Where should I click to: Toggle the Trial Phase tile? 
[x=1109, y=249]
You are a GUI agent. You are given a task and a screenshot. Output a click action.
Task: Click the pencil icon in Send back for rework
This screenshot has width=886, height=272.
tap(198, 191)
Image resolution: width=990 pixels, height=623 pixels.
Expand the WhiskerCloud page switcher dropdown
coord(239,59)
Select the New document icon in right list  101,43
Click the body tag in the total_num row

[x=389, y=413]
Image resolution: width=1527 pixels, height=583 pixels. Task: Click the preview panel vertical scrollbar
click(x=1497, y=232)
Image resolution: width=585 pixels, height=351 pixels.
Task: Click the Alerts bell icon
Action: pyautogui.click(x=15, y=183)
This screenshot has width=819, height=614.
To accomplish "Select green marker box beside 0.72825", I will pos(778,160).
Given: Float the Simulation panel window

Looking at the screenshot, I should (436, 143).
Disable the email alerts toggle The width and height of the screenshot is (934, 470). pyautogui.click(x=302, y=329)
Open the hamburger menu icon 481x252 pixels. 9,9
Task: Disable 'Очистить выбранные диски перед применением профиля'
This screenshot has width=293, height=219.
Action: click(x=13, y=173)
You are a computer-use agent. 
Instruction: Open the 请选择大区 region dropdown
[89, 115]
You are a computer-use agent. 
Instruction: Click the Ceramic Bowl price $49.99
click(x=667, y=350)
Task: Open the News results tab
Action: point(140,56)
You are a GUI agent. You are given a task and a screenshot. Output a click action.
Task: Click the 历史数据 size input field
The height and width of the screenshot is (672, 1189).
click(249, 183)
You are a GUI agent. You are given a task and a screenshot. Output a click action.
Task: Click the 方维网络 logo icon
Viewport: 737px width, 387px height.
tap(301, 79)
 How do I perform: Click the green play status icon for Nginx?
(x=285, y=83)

+ + + + + + +

Work task | The records are to be repeated in full, exactly as they stand.

Response to the task |
Where should I click to: Toggle the Trial Phase tile? 
[x=1109, y=249]
You are a GUI agent. You are given a task and a screenshot. Output a click action.
Task: Click the pencil icon in Send back for rework
This screenshot has width=886, height=272.
tap(198, 191)
Image resolution: width=990 pixels, height=623 pixels.
Expand the WhiskerCloud page switcher dropdown
coord(239,59)
Select the New document icon in right list  101,43
Click the body tag in the total_num row

[x=389, y=413]
Image resolution: width=1527 pixels, height=583 pixels. Task: Click the preview panel vertical scrollbar
click(x=1497, y=232)
Image resolution: width=585 pixels, height=351 pixels.
Task: Click the Alerts bell icon
Action: pyautogui.click(x=15, y=183)
This screenshot has width=819, height=614.
To accomplish "Select green marker box beside 0.72825", I will pos(778,160).
Given: Float the Simulation panel window

Looking at the screenshot, I should (436, 143).
Disable the email alerts toggle The width and height of the screenshot is (934, 470). pyautogui.click(x=302, y=329)
Open the hamburger menu icon 481x252 pixels. 9,9
Task: Disable 'Очистить выбранные диски перед применением профиля'
This screenshot has width=293, height=219.
Action: click(x=13, y=173)
You are a computer-use agent. 
Instruction: Open the 请选择大区 region dropdown
[89, 115]
You are a computer-use agent. 
Instruction: Click the Ceramic Bowl price $49.99
click(x=667, y=350)
Task: Open the News results tab
Action: point(140,56)
You are a GUI agent. You are given a task and a screenshot. Output a click action.
Task: Click the 历史数据 size input field
The height and width of the screenshot is (672, 1189).
click(249, 183)
You are a GUI agent. You are given a task and a screenshot. Output a click action.
Task: Click the 方维网络 logo icon
Viewport: 737px width, 387px height.
tap(301, 79)
 How do I perform: Click the green play status icon for Nginx?
(x=285, y=83)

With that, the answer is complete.